Ebola-GP DNA Prime rAd5-GP Boost: Influence of Prime Frequency and Prime/Boost Time Interval on the Immune Response in Non-human Primates

Heterologous prime-boost immunization regimens are a common strategy for many vaccines. DNA prime rAd5-GP boost immunization has been demonstrated to protect nonhuman primates against a lethal challenge of Ebola virus, a pathogen that causes fatal hemorrhagic disease in humans. This protection correlates with antibody responses and is also associated with IFN+ TNF+ double positive CD8+ T-cells. In this study, we compared single DNA vs. multiple DNA prime immunizations, and short versus long time intervals between the DNA prime and the rAd5 boost to evaluate the impact of these different prime-boost strategies on vaccine-induced humoral and cellular responses in nonhuman primates.
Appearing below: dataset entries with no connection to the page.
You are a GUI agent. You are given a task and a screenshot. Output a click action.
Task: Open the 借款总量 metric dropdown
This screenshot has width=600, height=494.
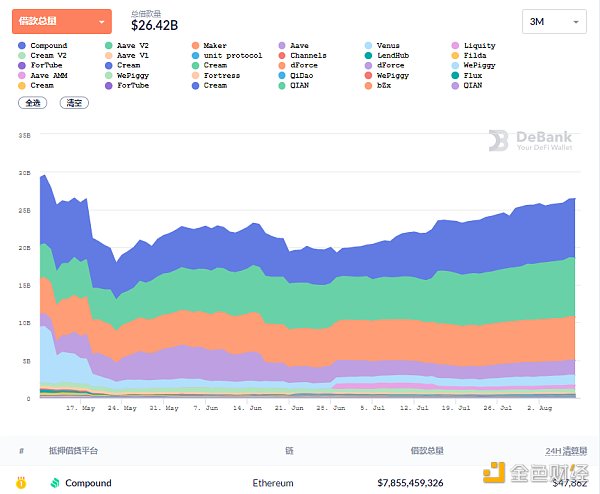pos(61,21)
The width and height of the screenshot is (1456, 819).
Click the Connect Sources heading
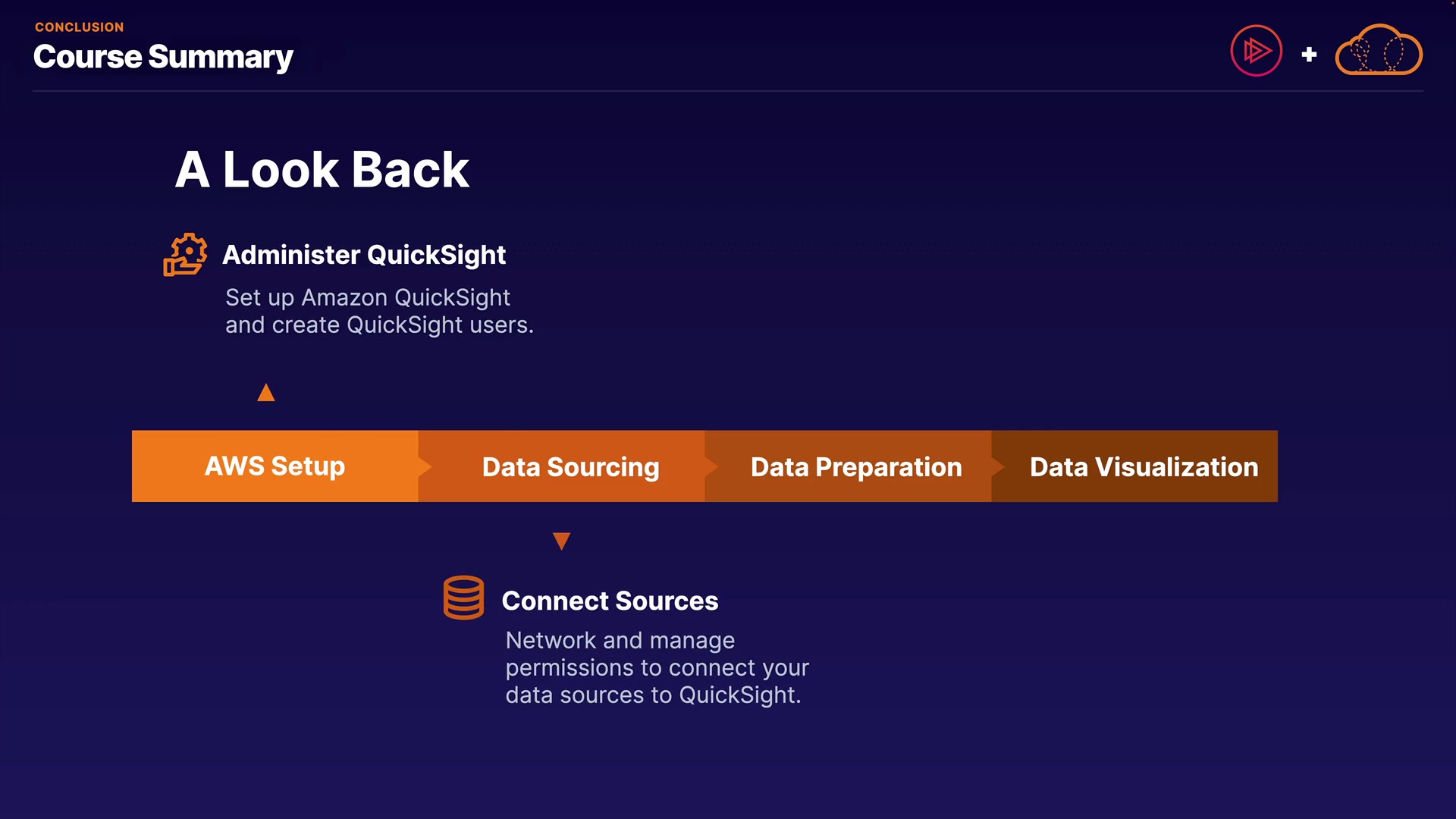pyautogui.click(x=610, y=601)
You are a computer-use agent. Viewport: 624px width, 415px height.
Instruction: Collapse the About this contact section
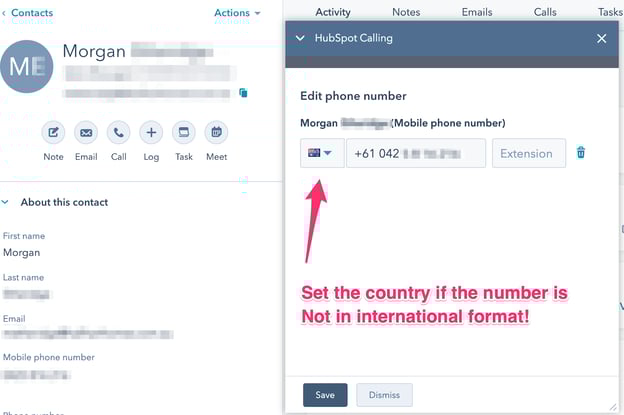point(8,202)
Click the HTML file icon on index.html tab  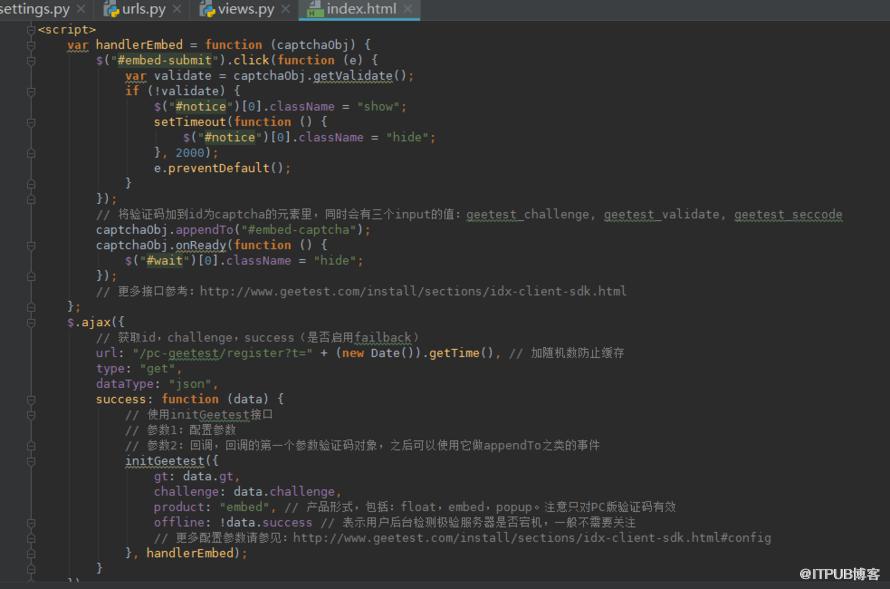315,9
We demonstrated that DNA/rAd5 prime-boost strategies can be tailored to induce either CD4+ T-cell or CD8+ T-cell dominant responses while maintaining a high magnitude antibody response. Additionally, a single DNA prime immunization generated a stable memory response that could be boosted by rAd5 three years later. These results suggest DNA/rAd5 prime-boost provides a flexible platform that can be fine-tuned to generate desirable T-cell memory responses.